### Instruction:
In the lines starting at the one containing "The image size is (1568, 778)." and ending at the one containing "pyautogui.click(x=143, y=561)", substitute "Where should I click to" for "At what coordinates should I click to accomplish", leave everything else unchanged, and give only those lines.

### Working data:
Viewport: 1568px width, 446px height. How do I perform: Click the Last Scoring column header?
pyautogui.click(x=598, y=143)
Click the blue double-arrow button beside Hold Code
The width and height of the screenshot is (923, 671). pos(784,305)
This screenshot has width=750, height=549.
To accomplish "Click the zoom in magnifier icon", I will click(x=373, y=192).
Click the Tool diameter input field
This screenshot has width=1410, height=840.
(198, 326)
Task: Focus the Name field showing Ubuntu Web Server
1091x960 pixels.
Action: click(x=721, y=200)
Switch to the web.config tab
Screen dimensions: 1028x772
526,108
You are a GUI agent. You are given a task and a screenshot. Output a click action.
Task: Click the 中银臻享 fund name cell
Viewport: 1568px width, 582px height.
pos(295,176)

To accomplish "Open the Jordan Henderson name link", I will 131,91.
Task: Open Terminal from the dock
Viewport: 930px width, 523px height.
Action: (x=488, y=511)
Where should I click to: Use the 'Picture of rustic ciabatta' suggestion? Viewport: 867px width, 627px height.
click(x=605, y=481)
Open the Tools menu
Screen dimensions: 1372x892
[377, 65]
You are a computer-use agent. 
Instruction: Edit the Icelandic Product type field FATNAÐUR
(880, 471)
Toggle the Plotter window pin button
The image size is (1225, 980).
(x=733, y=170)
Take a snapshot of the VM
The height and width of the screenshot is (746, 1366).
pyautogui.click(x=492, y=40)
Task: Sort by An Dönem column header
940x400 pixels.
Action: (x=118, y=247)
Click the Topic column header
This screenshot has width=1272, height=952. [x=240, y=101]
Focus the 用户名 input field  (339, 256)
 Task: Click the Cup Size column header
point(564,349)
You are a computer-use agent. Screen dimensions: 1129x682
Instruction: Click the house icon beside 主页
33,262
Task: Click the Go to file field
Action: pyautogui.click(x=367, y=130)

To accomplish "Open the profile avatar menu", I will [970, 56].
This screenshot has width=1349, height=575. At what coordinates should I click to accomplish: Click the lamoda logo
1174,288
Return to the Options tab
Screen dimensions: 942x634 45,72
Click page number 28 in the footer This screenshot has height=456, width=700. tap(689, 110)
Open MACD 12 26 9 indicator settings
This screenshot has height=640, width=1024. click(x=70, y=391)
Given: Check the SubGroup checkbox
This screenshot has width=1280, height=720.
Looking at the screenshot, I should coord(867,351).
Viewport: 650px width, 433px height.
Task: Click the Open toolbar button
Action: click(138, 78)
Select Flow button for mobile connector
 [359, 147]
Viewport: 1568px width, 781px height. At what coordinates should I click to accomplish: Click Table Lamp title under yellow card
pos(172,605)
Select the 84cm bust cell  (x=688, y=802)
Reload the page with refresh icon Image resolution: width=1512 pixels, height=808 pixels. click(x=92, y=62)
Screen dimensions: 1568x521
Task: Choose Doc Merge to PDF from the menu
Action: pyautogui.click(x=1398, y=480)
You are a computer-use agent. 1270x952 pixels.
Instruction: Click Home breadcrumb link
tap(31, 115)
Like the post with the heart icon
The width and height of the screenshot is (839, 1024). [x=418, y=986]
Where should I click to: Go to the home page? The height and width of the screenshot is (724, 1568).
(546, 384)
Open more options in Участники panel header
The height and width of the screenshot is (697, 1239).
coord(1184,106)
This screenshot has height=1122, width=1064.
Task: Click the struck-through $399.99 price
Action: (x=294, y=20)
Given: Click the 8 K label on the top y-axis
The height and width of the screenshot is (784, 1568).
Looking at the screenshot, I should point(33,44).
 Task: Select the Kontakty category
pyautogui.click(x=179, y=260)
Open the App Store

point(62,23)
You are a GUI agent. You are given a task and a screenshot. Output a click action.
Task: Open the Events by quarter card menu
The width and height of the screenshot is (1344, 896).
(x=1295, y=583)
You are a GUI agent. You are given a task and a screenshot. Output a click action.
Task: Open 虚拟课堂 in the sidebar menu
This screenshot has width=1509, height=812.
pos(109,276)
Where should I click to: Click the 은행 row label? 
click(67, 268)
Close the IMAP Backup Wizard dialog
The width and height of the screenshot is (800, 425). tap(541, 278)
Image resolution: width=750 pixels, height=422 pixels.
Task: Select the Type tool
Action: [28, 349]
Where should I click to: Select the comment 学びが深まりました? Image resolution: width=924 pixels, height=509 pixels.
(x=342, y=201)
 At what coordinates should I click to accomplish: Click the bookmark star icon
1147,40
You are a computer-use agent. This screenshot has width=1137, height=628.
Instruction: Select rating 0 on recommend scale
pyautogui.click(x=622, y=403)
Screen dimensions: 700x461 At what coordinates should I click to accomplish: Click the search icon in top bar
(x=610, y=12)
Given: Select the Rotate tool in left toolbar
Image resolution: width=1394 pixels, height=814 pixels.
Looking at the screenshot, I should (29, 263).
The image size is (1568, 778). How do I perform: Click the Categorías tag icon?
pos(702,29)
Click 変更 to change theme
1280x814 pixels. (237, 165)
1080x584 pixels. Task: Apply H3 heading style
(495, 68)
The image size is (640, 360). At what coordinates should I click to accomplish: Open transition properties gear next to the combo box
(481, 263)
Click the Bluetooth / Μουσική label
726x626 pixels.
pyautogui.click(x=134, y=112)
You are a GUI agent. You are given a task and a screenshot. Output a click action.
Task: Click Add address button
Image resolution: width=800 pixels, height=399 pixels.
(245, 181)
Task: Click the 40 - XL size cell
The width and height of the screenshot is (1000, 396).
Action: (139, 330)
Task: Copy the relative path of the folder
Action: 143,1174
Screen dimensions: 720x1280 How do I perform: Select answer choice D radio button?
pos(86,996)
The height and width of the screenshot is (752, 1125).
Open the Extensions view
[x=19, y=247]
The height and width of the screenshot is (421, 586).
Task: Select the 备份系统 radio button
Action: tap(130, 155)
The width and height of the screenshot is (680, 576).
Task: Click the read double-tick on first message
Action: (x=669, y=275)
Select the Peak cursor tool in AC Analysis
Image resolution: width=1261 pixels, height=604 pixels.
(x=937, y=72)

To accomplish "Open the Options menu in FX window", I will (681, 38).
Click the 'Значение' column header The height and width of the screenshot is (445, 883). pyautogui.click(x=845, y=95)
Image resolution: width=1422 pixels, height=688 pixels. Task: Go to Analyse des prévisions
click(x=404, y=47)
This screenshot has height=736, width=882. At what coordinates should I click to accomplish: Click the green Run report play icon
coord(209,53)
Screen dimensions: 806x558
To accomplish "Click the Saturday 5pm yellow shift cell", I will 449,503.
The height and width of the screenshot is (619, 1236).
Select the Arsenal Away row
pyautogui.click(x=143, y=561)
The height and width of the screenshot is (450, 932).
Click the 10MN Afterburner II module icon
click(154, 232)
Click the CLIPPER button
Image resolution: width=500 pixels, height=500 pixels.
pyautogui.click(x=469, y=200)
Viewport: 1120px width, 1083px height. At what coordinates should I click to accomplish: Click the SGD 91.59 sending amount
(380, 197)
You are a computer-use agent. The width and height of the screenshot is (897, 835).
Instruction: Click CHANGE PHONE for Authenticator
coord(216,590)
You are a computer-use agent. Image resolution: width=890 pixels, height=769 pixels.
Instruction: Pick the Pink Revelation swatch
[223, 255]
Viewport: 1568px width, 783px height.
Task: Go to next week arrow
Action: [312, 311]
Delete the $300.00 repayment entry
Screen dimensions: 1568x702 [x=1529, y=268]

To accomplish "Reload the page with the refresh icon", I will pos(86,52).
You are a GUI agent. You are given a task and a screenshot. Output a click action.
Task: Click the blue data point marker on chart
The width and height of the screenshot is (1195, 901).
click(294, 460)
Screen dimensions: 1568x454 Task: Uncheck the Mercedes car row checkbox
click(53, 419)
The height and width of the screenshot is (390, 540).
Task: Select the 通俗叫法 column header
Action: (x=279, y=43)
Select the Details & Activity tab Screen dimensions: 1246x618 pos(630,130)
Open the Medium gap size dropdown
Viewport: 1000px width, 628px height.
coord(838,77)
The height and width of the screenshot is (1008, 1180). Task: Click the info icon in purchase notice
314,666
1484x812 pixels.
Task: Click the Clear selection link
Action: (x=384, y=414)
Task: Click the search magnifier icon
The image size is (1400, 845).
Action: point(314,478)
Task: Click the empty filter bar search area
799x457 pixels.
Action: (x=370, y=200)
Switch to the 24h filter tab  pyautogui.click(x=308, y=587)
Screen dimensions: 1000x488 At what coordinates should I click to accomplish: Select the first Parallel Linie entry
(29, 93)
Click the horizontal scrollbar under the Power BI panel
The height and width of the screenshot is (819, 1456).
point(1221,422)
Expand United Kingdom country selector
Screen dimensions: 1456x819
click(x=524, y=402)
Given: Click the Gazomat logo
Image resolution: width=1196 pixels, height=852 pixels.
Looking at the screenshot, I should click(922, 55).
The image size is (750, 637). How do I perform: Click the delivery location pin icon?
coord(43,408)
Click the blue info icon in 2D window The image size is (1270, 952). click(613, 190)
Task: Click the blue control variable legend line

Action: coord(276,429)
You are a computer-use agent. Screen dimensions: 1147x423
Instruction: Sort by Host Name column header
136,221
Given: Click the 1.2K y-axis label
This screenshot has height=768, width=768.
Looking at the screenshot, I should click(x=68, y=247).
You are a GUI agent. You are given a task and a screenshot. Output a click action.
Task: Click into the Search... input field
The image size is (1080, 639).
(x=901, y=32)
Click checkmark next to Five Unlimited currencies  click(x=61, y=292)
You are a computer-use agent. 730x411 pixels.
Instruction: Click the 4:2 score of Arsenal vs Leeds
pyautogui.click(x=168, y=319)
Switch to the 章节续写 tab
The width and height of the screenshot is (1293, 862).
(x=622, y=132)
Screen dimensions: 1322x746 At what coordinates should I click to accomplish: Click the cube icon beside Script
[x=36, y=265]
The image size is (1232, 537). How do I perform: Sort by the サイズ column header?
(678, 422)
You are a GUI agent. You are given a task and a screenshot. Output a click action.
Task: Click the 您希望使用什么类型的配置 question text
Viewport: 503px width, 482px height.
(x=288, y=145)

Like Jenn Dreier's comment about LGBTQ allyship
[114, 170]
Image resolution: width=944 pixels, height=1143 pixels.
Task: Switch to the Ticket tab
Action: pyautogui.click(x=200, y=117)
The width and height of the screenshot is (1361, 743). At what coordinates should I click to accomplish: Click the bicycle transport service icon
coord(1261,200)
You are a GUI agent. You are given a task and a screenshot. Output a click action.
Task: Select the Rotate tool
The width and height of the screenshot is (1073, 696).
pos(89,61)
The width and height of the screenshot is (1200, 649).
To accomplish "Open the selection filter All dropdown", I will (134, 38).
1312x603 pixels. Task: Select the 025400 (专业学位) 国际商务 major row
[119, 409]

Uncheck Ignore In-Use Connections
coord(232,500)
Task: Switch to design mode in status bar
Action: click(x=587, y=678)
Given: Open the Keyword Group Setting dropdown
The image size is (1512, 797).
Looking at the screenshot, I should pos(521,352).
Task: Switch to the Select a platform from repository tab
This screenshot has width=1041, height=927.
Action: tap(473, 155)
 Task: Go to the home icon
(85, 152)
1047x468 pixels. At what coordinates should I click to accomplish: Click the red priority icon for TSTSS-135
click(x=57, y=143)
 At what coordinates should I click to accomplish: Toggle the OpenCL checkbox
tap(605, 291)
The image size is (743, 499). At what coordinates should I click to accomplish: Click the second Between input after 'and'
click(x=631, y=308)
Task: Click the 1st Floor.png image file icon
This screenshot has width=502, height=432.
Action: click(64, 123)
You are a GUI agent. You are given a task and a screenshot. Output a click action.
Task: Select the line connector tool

### Final result:
The image size is (1568, 778). How do I perform: Click the Categorías tag icon?
pos(702,29)
Click 変更 to change theme
1280x814 pixels. (237, 165)
1080x584 pixels. Task: Apply H3 heading style
(495, 68)
The image size is (640, 360). Where should I click to: Open transition properties gear next to the combo box
(481, 263)
Click the Bluetooth / Μουσική label
726x626 pixels.
pyautogui.click(x=134, y=112)
You are a GUI agent. You are given a task and a screenshot. Output a click action.
Task: Click Add address button
Image resolution: width=800 pixels, height=399 pixels.
(245, 181)
Task: Click the 40 - XL size cell
The width and height of the screenshot is (1000, 396).
Action: (139, 330)
Task: Copy the relative path of the folder
Action: 143,1174
Screen dimensions: 720x1280 How do I perform: Select answer choice D radio button?
pos(86,996)
The height and width of the screenshot is (752, 1125).
Open the Extensions view
[x=19, y=247]
The height and width of the screenshot is (421, 586).
Task: Select the 备份系统 radio button
Action: tap(130, 155)
The width and height of the screenshot is (680, 576).
Task: Click the read double-tick on first message
Action: (x=669, y=275)
Select the Peak cursor tool in AC Analysis
Image resolution: width=1261 pixels, height=604 pixels.
(x=937, y=72)

To accomplish "Open the Options menu in FX window", I will (681, 38).
Click the 'Значение' column header The height and width of the screenshot is (445, 883). pyautogui.click(x=845, y=95)
Image resolution: width=1422 pixels, height=688 pixels. Task: Go to Analyse des prévisions
click(x=404, y=47)
This screenshot has height=736, width=882. Where should I click to: Click the green Run report play icon
coord(209,53)
Screen dimensions: 806x558
To accomplish "Click the Saturday 5pm yellow shift cell", I will 449,503.
The height and width of the screenshot is (619, 1236).
Select the Arsenal Away row
pyautogui.click(x=143, y=561)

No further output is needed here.